5.05.2010

You Get What You Pay With

1965-PhilJackson_new

Read this first. It's all about structural change and Los Suns and brings you up-to-date on me on this.

However, sometimes, you write a line that's embarrassing, and then your friend writes something more thoughtful about it, and then you have to correct for the heat of the moment. "Fuck Phil Jackson" should have been "Phil Jackson is being cranky, dismissive, rude, and very predictably Boomer-ish." Eric Freeman had another stance: Phil is a hypocrite, since those books he gives everyone couldn't just be taken as lessons in basketball.

Upon further reflection, I've hit on The Secret of Phil Jackson: the secret is that Phil Jackson is only about basketball. We generally assume, as Eric did, that once sports get abstracted or intellectualized enough, it transcends itself and enters into dialogue with all other spheres of human knowledge. However, just as there are smart people who like sports because they provide refuge from figuring out the universe, there are figures like Phil who are, in effect, meaningful only as basketball thinkers. They may draw on other perspectives or methods, but that's not the same as equating sports with Zen or Bolano. Sports will not save you or society; they can just be approached with similar rigor.

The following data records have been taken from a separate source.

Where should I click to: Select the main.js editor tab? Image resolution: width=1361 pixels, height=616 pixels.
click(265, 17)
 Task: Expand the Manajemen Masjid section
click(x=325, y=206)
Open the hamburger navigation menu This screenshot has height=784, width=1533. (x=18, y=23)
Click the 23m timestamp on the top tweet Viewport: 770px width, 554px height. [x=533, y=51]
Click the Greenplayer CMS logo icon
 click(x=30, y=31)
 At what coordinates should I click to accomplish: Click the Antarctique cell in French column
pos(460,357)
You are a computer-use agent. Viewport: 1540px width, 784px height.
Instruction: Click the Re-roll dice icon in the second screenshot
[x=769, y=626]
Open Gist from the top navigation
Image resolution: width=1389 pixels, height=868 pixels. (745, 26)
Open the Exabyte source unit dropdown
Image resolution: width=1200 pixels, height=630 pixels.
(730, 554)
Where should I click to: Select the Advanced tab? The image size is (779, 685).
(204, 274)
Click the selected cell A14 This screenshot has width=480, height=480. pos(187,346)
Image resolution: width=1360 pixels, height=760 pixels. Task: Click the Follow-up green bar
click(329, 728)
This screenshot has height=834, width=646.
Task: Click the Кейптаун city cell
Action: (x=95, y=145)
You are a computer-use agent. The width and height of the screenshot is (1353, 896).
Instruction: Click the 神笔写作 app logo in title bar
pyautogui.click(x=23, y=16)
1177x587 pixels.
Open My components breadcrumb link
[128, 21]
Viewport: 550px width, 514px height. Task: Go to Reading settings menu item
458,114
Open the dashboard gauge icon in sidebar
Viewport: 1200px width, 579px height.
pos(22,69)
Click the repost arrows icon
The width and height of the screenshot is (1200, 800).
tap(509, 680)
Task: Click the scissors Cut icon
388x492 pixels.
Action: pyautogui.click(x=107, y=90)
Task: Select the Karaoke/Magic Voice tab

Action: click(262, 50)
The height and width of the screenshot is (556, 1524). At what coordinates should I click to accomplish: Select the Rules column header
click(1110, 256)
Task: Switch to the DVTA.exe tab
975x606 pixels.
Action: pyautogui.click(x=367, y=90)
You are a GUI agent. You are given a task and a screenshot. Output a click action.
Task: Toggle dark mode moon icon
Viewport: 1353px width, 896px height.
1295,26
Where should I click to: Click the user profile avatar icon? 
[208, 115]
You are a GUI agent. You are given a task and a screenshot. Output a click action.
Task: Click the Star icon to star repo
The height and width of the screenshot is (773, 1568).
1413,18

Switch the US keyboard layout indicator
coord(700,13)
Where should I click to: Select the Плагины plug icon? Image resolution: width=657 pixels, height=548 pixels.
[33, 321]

It's not so different from applying the scientific method to being a chef, which I believe is called molecular gastronomy, or philosophy PhDs going to work for corporations. To presume a bleeding between all things is almost laughably modern. Get with the century.

The biggest proof I have here that Phil is being flippant or uninterested, not taking some kind of principled stance? He's outright dismissive of the question, even the issue. He hasn't done his research, and takes the same tone he always does when he feels like being a dick. If Jackson was really as deep, thoughtful, or political (pick your imagined compliment) about the non-basketball world as we suppose him to be, he would presumably have a better response. Instead, there's no difference between him and a commenter on AOL or Yahoo!.

Adande asked him about, and many have pointed to—if nothing else, as Eric did, as proof of hypocrisy—his sideline support for Bill Bradley. Guess what? Bradley was an old friend who, while liberal, was a mainstream candidate for President. It wasn't any great feat of will or imagination. It wasn't the world basketball gave him.